Top of DOCUMENT SECTION

He scoffed at the idea that a birthing center would drive down home values.
“I can’t even think of why anybody would be against it,” he said.
If the site on Chester Avenue falls through, Myers is willing to put the birthing center on surplus land the church owns. But the church’s property is tucked more deeply into the neighborhood. It’s not on a major corridor, with high visibility and easy freeway access.
Like Myers, Ward 7 Councilwoman Stephanie Howse-Jones grew up in Hough.
At times like this, though, she struggles to recognize the place.
“We are talking about combating maternal mortality,” she said. “And if you cannot find places within your own community to work on the solution, where’s it gonna happen?”
She’s listened at community meetings. And she’s appalled by what she’s hearing.
“It is just heartbreaking. Heartbreaking. To know that your neighbors don’t want you. Don’t think that you’re worthy of investment,” she said.
Howse-Jones sees no point in trying to shift the birthing center to another property, where it might prompt a similar not-in-my-backyard battle.

Bottom of DOCUMENT SECTION
Top of EXTRACTED RECORDS

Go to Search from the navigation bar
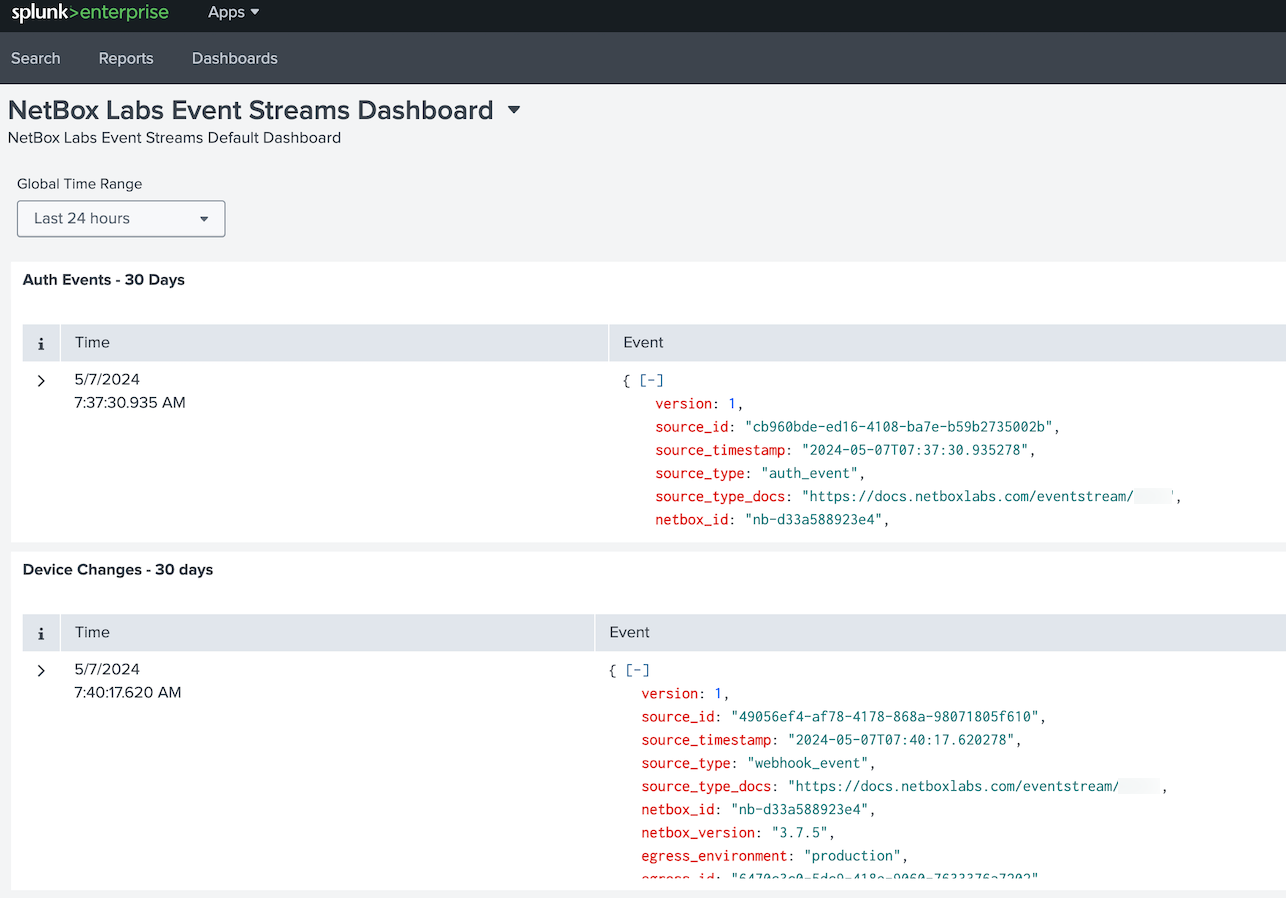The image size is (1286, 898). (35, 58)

Bottom of EXTRACTED RECORDS
Top of EXTRACTED RECORDS

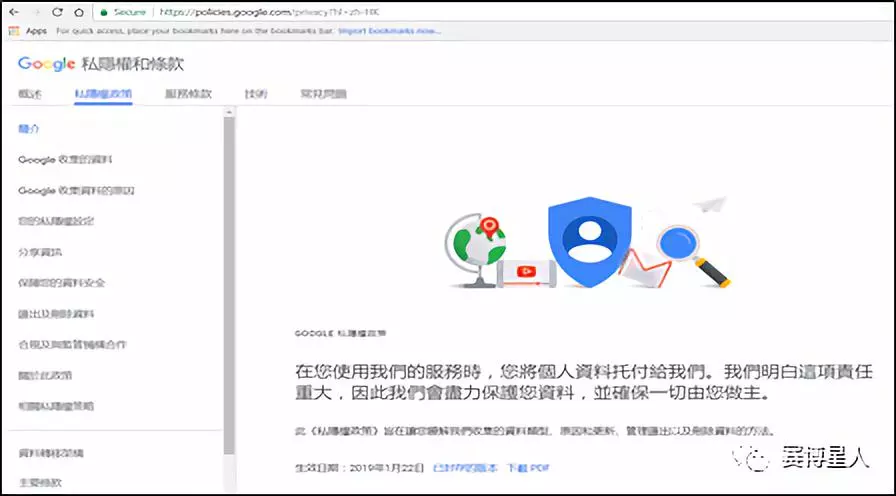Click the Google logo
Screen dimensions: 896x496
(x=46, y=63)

Bottom of EXTRACTED RECORDS
Top of EXTRACTED RECORDS

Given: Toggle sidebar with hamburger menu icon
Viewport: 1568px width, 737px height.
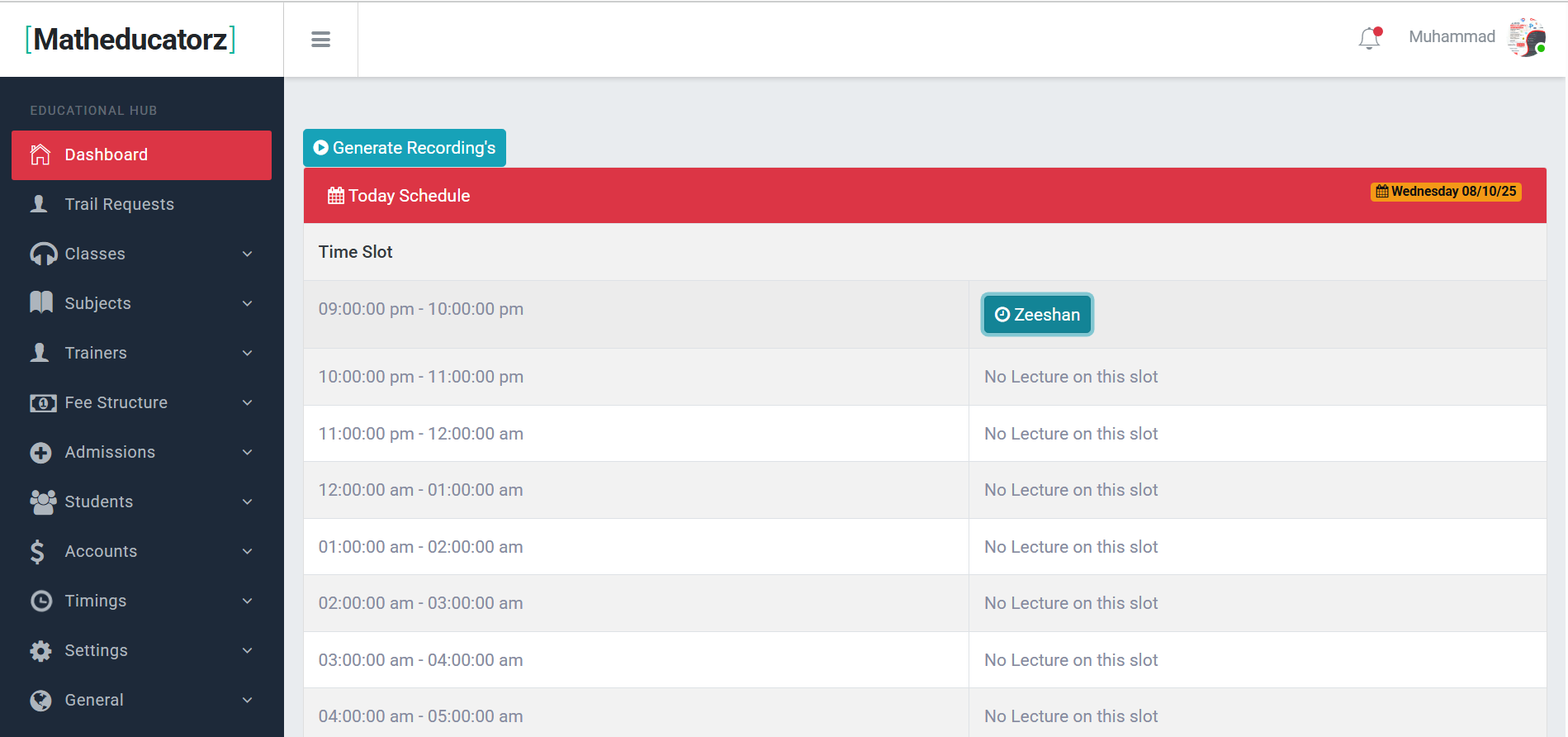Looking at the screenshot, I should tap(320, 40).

Bottom of EXTRACTED RECORDS

# REQUIRED WORK
Can you continue the article about the proposed birthing center in Hough, picking up right after its final sentence?

# REPLY
“People want what they want, and that’s fine. Right? My responsibility is to all,” she said, describing neighborhood quarrels as an unfortunate distraction.
“I don’t have the luxury to be distracted,” she said. “Because we are losing lives in our community. We can’t get people to be mentors. We can’t get people to be coaches for families who might be in crisis.
“But we’re going to spend years fighting over a place that’s trying to add some value to our community? Got it.”
‘We keep going’
Last year, the city council committed $1 million in federal pandemic-stimulus money to the birthing center. So far, Birthing Beautiful Communities has raised almost $5 million for the project from public, private and philanthropic sources.
The nonprofit is in the middle of a broader fundraising campaign to expand services and boost its endowment, a long-term financial cushion.
“We are really thinking about this in a holistic way,” Long said.
The goal is to seek final city design approvals for the birthing center in June.
Harry Cooke, one of the project's most outspoken critics, recently tried to challenge a preliminary approval by the Cleveland City Planning Commission. But the city rejected his appeal on the grounds that it was filed too late – and that a conceptual decision can’t be appealed.
The neighbors could try appealing again at a later stage of the public process. In other situations, homeowners in Cleveland have sued to prevent nearby developments.
Citing the cost of a legal battle, Cooke said litigation isn’t likely here.
But, he said, “We don’t like to lose. You know what I mean? Even when I was a little boy, I used to shoot marbles. I hated to lose. So I fought. And tried to get my marbles back. And I did.”
Ivey, meanwhile, is considering whether to sell her house.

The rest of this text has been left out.